Fannie Mae (FNMA/OTC) has introduced HomeReady™ mortgage. This program is aimed to allow low and moderate income individuals access to an affordable, sustainable mortgage. While this program is not yet available, Fannie Mae will provide additional details to lenders in the coming weeks through a Selling Guide announcement.
Lenders who use Desktop Underwriter® will be automatically advised of potentially eligible loans and fully leverage Fannie Mae’s integrated suite of risk management tools for greater certainty and efficiency. HomeReady will replace Fannie Mae’s MyCommunityMortgage®. HomeReady reflects extensive research and lender input.
“HomeReady will help qualified borrowers access the benefits of homeownership with competitive pricing and sustainable monthly payments,” said Jonathan Lawless, Vice President for Underwriting and Pricing Analytics at Fannie Mae. “We are also confident this mortgage option will create business opportunities for lenders serving the changing demographics and borrower needs seen in today’s market. The combination of our risk management safeguards and an innovative online education tool will put HomeReady borrowers in a strong position to succeed in homeownership.”
Fannie Mae has new guidelines that make its pricing favorable and simplified for the lenders’ use. It also eliminates or caps standard loan level price adjustments. In order to qualify for the loan, borrowers will be required to complete an online education course preparing them for the home buying process.

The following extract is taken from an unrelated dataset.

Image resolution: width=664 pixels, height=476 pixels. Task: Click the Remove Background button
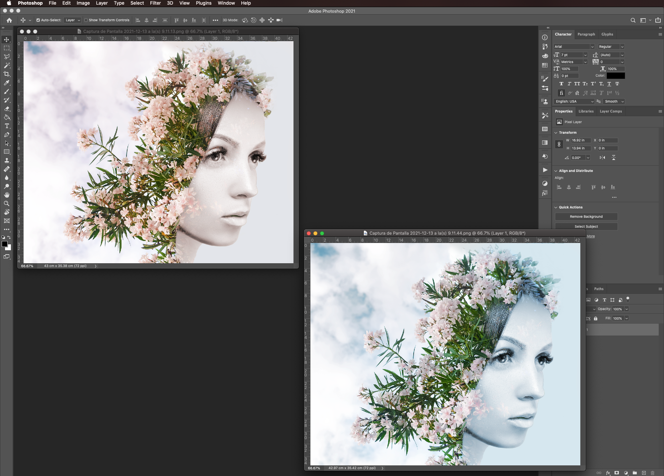[586, 217]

This will also provide them with post-purchase support for sustainable home ownership. The Housing Partnership Network and the Minnesota Homeownership Center will provide the education course. The course called Framework meets the requirements of the HUD Housing Counseling Program and the National Industry Standards for Homeownership Education and Counseling. The course costs $75.
A new feature is that now income from a non-borrower household member can be considered to determine an applicable debt-to-income ratio for the loan. This helps multi-generational and extended households qualify for an affordable mortgage. According to Fannie Mae’s research these extended households tend to have incomes that are as stable or more stable than other households at similar income levels, well positioning them for home ownership. Additionally, HomeReady allows income from non-occupant borrowers, such as parents, and rental payments, such as from a basement apartment, to augment the borrower’s qualifying income. Another feature is that first-time and repeat home buyers can purchase a home using HomeReady with a down payment of as little as three percent (3%).
Desktop Underwriter will include HomeReady guidelines provided by Fannie Mae. Fannie Mae anticipates accepting loan deliveries under the HomeReady guidelines in late 2015.
Borrowers at any income level with properties in designated low-income census tracts, and to borrowers at or below 100% of area median income (AMI) for properties in high-minority census tracts or designated natural disaster areas will have the availability of HomeReady. For any properties in the remaining census tracts, HomeReady borrowers must have an income at or below 80% of AMI. Approximately 50% of the census tracts will be subject to the 100% AMI limit or have no income limit.
To find income guidelines visit Fannie Mae’s website to see the maps. Desktop Underwriter will make the AMI eligibility determinations when the lender submits the loan file. Lenders will be provided with online tools to assist them in determining specific income guidelines for HomeReady in their areas. These tools will be provided by Fannie Mae later this year. Also, lenders will receive additional details in the coming weeks through a Selling Guide announcement.
A word of warning, just because you qualify for the loan and are able to put down the three percent does not mean you should encumber yourselves with a home loan. Remember, the less you put down, the more you will pay in interest over the life of the loan. Be prudent with your money decisions, as it really is the Lord’s money.